*Exercise details*.
Scan the listing below for "after", then report every line that has it.

**** Data to use ****

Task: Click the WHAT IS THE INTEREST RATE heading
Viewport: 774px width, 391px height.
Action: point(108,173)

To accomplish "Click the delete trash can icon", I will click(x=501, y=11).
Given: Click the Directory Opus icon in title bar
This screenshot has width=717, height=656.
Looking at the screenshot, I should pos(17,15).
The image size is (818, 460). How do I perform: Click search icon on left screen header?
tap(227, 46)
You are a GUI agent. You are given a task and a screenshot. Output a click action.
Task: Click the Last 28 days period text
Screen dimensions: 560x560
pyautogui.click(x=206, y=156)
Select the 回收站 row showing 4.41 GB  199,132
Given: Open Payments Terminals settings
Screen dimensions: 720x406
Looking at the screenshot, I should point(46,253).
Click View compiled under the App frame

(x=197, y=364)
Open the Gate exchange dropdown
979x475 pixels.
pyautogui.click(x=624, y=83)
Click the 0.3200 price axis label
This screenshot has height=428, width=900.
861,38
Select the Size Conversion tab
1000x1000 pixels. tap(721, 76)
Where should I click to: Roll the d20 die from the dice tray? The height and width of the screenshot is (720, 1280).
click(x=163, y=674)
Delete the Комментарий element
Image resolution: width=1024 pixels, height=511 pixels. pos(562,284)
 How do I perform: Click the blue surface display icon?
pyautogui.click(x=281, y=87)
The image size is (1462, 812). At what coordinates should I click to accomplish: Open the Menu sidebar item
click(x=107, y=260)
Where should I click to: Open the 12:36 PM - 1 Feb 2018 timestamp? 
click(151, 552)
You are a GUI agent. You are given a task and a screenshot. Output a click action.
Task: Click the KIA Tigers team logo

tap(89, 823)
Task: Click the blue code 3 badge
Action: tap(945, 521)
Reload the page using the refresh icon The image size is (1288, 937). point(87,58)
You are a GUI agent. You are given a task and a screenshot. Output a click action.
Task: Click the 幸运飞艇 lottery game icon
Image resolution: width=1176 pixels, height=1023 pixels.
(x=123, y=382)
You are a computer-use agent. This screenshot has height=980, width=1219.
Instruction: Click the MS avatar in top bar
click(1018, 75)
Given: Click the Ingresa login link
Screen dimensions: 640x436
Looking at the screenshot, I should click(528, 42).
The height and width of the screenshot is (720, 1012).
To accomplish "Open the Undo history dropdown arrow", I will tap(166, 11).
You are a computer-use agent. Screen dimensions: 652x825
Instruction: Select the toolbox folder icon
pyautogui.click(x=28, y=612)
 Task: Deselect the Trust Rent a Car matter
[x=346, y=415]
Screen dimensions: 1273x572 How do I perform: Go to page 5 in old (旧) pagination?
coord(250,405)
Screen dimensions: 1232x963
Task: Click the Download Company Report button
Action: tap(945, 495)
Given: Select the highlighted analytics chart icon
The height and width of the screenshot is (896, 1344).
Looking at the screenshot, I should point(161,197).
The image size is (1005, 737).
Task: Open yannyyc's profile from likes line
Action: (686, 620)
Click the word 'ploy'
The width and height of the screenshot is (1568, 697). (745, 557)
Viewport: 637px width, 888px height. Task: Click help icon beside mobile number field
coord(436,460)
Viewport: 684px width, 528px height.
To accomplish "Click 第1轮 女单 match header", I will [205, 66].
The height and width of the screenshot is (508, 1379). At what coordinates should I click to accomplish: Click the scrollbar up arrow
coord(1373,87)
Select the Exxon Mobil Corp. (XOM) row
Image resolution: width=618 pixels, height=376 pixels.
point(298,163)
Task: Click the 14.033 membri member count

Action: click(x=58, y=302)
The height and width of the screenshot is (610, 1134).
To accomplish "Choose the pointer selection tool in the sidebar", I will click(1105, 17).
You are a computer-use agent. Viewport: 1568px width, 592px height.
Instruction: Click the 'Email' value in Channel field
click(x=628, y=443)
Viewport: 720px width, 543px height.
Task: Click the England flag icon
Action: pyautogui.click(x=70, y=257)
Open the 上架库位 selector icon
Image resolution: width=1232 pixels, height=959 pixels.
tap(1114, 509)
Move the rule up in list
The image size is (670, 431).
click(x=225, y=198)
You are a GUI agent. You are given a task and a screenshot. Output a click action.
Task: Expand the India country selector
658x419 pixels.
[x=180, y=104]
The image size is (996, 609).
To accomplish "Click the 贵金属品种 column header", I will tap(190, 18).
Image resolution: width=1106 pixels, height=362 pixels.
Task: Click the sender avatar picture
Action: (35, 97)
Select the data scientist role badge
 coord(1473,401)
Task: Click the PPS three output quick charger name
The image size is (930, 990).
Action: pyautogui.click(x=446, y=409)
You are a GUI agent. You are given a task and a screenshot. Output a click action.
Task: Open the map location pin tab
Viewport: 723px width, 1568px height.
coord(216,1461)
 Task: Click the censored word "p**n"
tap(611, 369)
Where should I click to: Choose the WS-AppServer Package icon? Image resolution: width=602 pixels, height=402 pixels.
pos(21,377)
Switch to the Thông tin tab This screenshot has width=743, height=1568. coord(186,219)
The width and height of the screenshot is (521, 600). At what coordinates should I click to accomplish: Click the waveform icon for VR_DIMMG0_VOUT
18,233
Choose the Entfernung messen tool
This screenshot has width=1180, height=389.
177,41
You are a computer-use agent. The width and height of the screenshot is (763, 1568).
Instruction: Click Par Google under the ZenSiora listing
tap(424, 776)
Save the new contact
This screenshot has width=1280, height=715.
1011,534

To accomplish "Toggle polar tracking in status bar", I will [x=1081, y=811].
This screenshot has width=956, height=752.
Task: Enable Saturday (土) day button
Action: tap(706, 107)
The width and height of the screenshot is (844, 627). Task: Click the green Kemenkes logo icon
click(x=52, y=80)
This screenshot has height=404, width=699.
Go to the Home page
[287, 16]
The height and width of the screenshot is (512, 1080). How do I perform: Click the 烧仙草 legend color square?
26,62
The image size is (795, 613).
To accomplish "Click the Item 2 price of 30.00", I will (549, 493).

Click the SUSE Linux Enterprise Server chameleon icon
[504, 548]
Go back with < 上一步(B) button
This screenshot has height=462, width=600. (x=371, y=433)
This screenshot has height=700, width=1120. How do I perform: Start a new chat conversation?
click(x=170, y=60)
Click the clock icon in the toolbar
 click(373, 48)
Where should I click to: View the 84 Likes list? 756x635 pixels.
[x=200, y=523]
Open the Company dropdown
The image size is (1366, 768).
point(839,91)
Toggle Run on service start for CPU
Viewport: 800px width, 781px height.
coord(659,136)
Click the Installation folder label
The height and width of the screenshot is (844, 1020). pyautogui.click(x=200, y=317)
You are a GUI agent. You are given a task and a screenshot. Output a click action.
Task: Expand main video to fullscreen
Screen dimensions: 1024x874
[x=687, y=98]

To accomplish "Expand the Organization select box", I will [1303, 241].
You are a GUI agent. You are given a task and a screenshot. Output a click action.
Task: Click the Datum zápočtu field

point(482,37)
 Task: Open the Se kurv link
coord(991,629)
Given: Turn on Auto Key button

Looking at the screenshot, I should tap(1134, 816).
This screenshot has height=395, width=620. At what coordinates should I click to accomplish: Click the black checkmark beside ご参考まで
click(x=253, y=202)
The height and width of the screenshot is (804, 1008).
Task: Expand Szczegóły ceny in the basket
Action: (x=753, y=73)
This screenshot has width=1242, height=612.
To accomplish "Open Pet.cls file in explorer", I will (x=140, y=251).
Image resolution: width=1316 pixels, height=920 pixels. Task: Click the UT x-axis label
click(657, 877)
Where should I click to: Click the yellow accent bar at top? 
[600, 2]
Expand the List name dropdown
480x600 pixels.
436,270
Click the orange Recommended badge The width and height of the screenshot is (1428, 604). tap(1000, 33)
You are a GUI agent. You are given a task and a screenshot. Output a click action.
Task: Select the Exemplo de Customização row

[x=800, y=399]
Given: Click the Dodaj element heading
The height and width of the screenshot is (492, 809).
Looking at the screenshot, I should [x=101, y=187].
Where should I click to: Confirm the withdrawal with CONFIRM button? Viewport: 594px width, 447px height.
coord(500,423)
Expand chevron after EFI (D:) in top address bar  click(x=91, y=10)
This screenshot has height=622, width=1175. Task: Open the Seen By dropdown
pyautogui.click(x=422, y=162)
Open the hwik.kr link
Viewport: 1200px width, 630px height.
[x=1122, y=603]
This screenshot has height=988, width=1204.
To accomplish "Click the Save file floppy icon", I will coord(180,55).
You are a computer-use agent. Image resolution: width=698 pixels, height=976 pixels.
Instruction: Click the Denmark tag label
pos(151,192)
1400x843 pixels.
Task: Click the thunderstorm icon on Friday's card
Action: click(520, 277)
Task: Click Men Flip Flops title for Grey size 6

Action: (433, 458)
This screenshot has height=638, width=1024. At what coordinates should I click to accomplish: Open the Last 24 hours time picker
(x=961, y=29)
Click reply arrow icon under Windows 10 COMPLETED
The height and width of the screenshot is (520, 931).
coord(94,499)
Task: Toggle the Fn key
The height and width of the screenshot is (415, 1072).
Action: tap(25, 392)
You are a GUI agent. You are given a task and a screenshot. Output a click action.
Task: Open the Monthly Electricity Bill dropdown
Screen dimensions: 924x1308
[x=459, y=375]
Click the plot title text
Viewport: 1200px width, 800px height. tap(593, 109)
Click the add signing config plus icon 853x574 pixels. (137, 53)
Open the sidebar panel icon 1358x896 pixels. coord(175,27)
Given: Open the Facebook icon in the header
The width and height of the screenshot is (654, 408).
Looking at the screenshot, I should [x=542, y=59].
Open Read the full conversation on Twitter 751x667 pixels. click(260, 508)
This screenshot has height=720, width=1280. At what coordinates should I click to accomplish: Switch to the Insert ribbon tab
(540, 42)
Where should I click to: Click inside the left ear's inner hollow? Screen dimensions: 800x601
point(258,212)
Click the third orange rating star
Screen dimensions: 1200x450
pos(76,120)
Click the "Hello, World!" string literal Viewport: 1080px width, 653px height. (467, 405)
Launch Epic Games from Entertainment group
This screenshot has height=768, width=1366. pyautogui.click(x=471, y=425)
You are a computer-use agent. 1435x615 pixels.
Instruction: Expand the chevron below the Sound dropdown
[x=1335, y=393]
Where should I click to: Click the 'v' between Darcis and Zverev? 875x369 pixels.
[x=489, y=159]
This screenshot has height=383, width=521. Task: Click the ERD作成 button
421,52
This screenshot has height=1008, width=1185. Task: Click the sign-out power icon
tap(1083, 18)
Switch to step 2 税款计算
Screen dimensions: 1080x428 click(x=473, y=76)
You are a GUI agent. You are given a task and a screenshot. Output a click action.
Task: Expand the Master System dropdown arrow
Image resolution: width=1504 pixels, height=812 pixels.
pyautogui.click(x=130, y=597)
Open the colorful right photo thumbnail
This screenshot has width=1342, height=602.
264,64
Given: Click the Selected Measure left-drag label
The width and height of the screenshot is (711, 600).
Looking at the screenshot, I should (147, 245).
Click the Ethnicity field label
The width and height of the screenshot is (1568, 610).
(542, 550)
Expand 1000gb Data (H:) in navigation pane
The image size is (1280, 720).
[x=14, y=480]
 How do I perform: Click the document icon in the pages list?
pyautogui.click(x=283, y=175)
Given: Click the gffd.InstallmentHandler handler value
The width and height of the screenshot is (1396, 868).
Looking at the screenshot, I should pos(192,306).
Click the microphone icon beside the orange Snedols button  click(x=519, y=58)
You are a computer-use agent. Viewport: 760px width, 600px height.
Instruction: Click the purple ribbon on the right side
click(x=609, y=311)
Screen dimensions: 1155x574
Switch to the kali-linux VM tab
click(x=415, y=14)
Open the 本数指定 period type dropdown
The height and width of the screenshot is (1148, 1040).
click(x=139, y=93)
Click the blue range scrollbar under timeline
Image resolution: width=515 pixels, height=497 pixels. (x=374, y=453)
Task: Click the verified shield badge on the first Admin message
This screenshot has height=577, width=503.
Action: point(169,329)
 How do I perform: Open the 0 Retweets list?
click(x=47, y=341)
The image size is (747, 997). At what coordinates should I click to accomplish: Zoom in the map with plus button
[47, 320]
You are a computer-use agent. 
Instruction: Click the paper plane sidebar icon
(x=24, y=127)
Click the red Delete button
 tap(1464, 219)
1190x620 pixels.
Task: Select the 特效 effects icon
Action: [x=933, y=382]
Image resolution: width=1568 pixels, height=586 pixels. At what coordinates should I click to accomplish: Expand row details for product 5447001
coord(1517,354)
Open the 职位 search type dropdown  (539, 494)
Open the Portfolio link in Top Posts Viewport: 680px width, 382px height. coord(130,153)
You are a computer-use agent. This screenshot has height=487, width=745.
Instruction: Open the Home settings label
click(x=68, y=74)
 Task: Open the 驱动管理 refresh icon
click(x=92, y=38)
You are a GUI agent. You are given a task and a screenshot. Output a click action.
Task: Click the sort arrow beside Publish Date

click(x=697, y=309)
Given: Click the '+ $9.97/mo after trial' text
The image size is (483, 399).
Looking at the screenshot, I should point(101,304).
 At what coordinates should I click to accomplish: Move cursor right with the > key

****

*Response to this task*.
Expand chevron after EFI (D:) in top address bar  click(x=91, y=10)
Given: Click the '+ $9.97/mo after trial' text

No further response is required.